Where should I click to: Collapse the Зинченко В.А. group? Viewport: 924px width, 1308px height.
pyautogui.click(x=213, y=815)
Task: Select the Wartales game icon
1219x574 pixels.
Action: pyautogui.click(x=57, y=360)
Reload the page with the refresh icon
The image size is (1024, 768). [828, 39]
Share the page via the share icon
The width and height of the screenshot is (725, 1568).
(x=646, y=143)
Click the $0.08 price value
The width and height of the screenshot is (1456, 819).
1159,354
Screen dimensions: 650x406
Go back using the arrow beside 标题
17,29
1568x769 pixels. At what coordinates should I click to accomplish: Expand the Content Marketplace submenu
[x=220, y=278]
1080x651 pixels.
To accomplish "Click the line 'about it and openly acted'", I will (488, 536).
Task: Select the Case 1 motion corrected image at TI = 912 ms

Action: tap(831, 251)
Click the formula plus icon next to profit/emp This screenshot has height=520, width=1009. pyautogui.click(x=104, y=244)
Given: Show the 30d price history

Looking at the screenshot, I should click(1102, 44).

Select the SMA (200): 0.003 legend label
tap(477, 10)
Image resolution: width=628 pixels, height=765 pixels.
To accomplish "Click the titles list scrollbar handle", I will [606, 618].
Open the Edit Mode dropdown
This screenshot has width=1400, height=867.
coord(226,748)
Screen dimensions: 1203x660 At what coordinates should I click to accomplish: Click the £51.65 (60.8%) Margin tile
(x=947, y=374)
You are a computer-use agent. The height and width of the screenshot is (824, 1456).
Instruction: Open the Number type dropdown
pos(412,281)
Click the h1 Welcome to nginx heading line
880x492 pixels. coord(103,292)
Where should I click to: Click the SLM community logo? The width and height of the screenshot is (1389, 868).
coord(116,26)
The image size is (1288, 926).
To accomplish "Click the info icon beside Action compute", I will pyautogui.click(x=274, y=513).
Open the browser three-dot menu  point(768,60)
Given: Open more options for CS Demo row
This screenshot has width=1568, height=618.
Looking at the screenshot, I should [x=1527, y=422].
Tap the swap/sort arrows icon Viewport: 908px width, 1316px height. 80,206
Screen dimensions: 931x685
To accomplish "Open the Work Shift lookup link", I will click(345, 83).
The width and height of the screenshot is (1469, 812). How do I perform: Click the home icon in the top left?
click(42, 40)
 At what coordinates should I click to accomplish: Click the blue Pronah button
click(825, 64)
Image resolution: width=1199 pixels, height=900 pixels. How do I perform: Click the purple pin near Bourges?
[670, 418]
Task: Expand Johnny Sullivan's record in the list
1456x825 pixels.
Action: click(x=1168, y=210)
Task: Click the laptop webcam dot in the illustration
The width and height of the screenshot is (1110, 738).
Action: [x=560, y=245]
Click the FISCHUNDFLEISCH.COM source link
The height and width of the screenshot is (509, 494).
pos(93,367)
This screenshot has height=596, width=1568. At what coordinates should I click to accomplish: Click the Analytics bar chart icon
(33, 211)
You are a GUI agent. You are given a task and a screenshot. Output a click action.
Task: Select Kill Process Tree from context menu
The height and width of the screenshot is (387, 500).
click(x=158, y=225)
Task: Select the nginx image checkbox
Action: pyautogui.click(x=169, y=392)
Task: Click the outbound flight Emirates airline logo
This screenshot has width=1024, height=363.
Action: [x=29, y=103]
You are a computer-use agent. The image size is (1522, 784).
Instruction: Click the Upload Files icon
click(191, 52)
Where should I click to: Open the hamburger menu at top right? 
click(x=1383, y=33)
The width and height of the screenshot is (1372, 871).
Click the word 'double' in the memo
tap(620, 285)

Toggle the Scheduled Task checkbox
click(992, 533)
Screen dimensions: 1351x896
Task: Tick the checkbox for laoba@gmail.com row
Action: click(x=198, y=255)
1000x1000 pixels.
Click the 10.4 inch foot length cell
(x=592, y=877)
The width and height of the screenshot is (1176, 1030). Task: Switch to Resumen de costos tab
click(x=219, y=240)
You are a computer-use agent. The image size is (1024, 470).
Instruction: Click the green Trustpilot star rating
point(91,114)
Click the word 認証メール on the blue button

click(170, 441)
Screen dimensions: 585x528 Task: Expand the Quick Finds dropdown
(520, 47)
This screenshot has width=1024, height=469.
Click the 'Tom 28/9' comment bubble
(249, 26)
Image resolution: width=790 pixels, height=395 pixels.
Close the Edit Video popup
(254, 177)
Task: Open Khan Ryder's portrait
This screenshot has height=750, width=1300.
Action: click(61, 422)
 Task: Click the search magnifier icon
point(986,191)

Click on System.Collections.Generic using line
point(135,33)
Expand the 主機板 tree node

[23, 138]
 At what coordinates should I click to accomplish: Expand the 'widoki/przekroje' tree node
-*-
EXERCISE AIM:
Please extract every line of the material above that contains the word "using". Case counts.

REPLY:
Go back using the arrow beside 标题
Click on System.Collections.Generic using line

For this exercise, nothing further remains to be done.